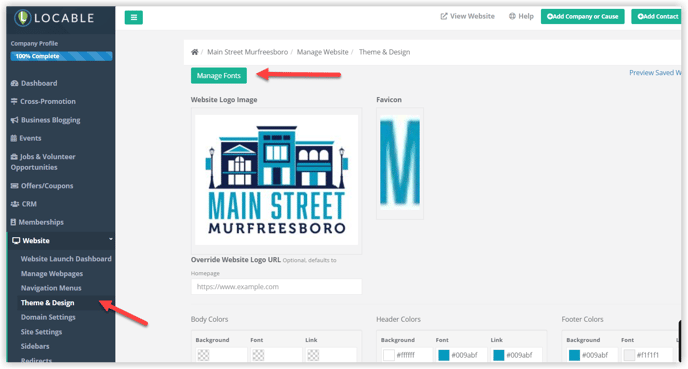Go to Business Blogging in sidebar

pyautogui.click(x=46, y=120)
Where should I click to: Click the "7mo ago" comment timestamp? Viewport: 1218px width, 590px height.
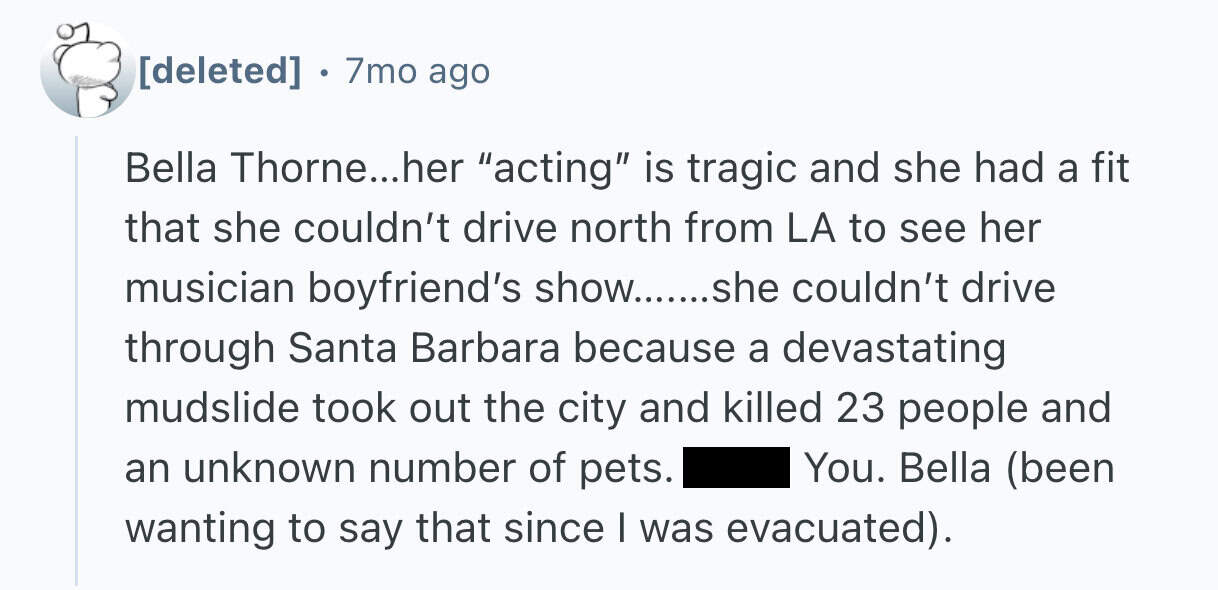pos(416,71)
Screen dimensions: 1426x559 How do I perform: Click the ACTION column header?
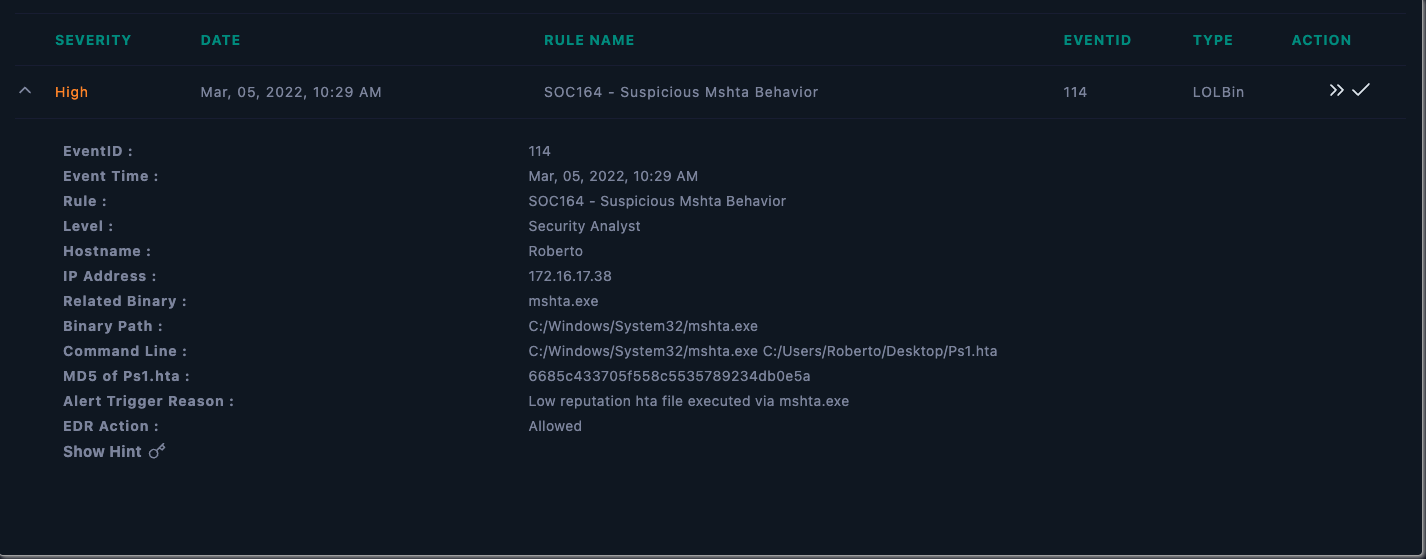[1321, 40]
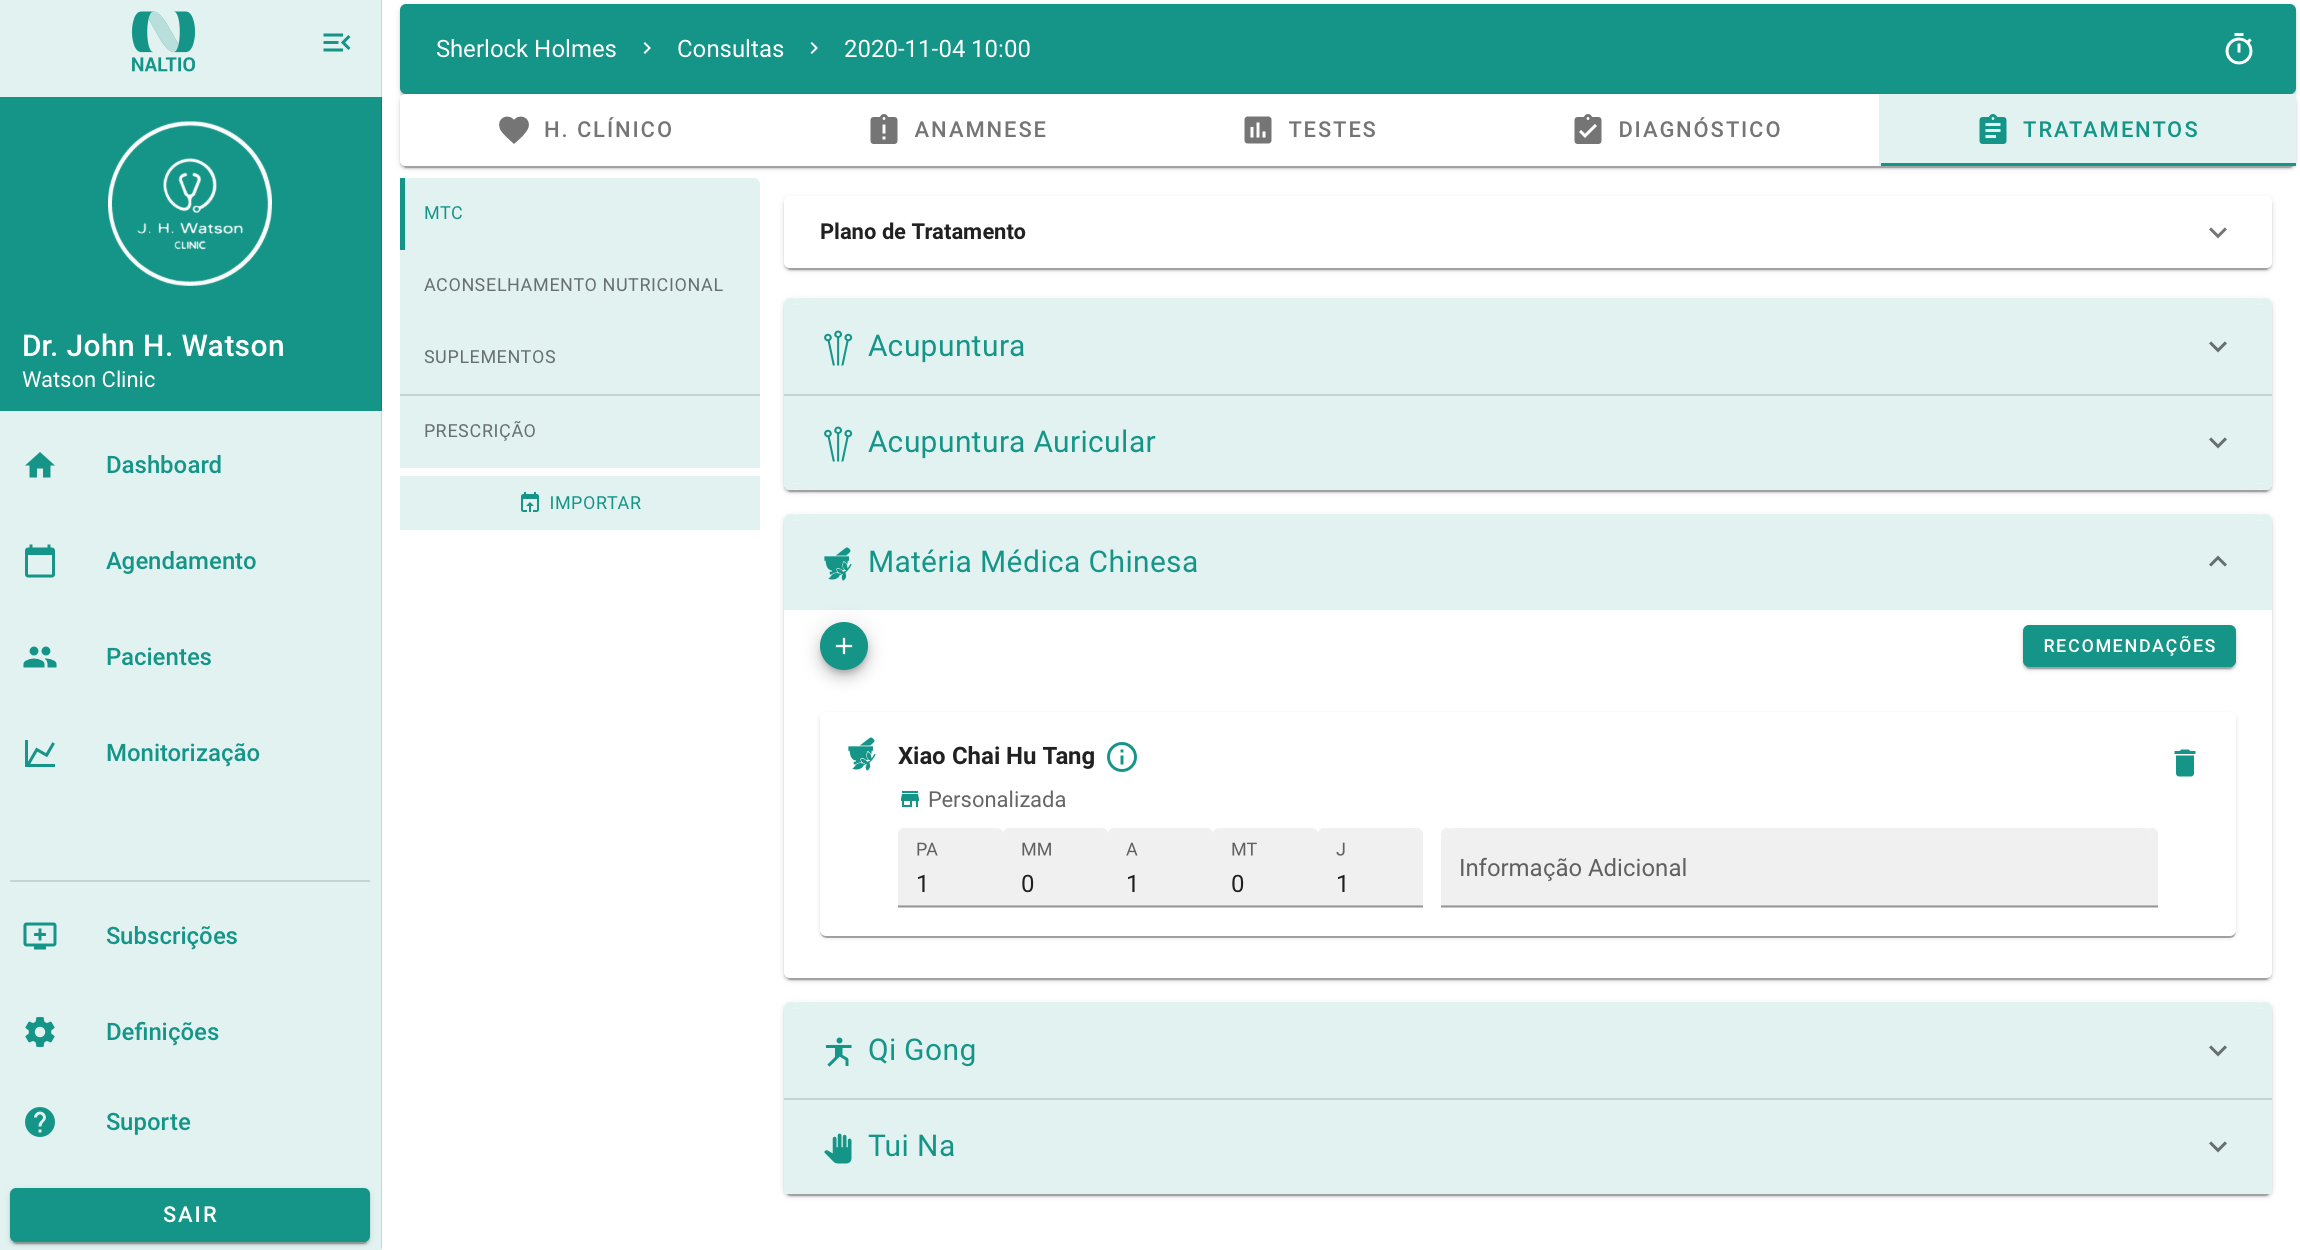Image resolution: width=2300 pixels, height=1250 pixels.
Task: Collapse the sidebar menu icon
Action: [x=336, y=43]
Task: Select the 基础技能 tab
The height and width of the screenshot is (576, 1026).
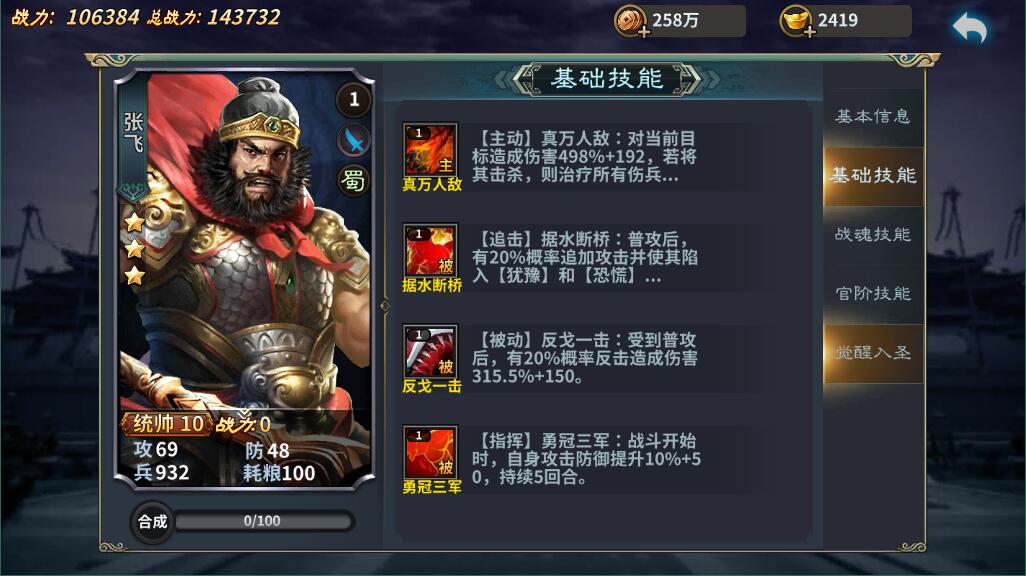Action: click(x=873, y=175)
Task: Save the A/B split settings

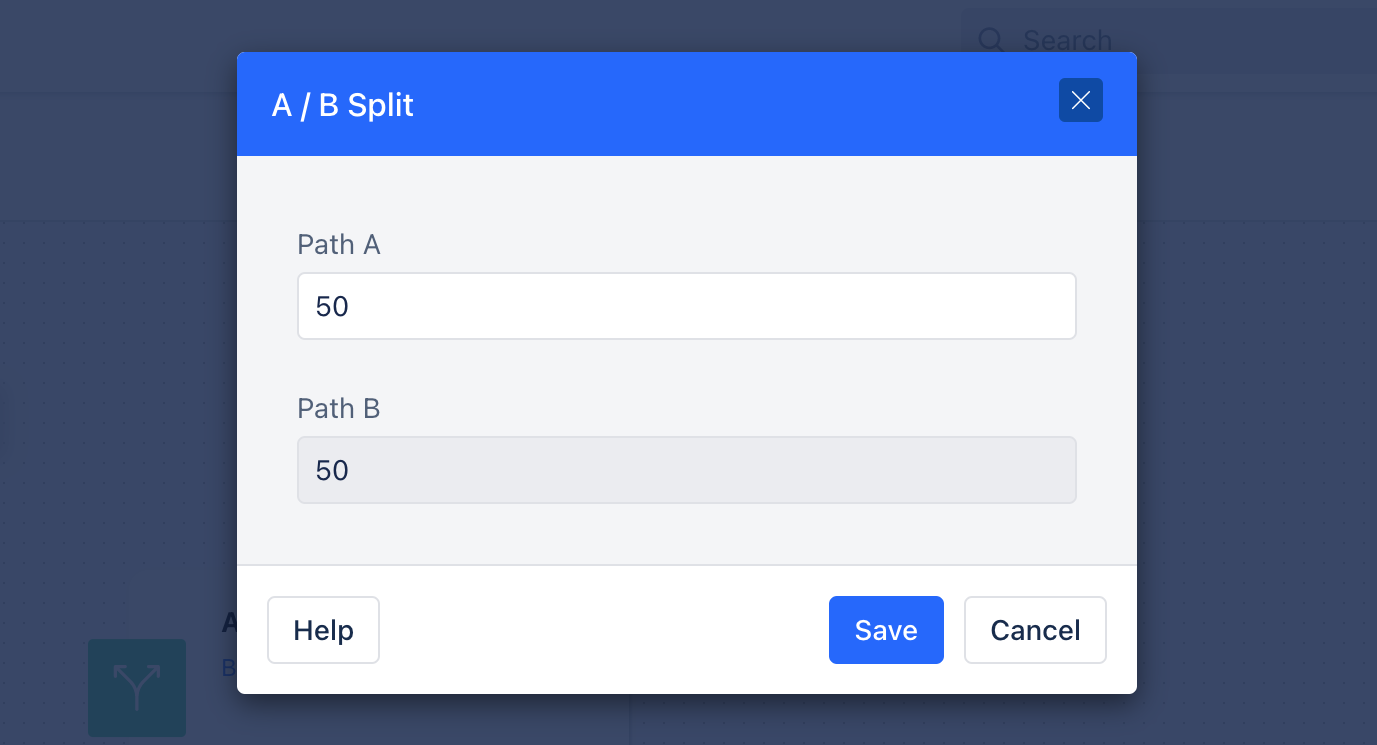Action: (886, 630)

◆ ◆ ◆ ◆ ◆ ◆ ◆

**Do this**. Please reproduce all of the material above word for word, leaving the pictures out.

**Exercise answer**.
Go to Business Blogging in sidebar

pyautogui.click(x=46, y=120)
Where should I click to: Click the "7mo ago" comment timestamp? Viewport: 1218px width, 590px height.
pos(416,71)
Screen dimensions: 1426x559 How do I perform: Click the ACTION column header?
[1321, 40]
Image resolution: width=2300 pixels, height=1250 pixels.
Task: Collapse the sidebar menu icon
Action: [x=336, y=43]
Task: Select the 基础技能 tab
The height and width of the screenshot is (576, 1026).
Action: click(x=873, y=175)
Task: Save the A/B split settings

Action: (886, 630)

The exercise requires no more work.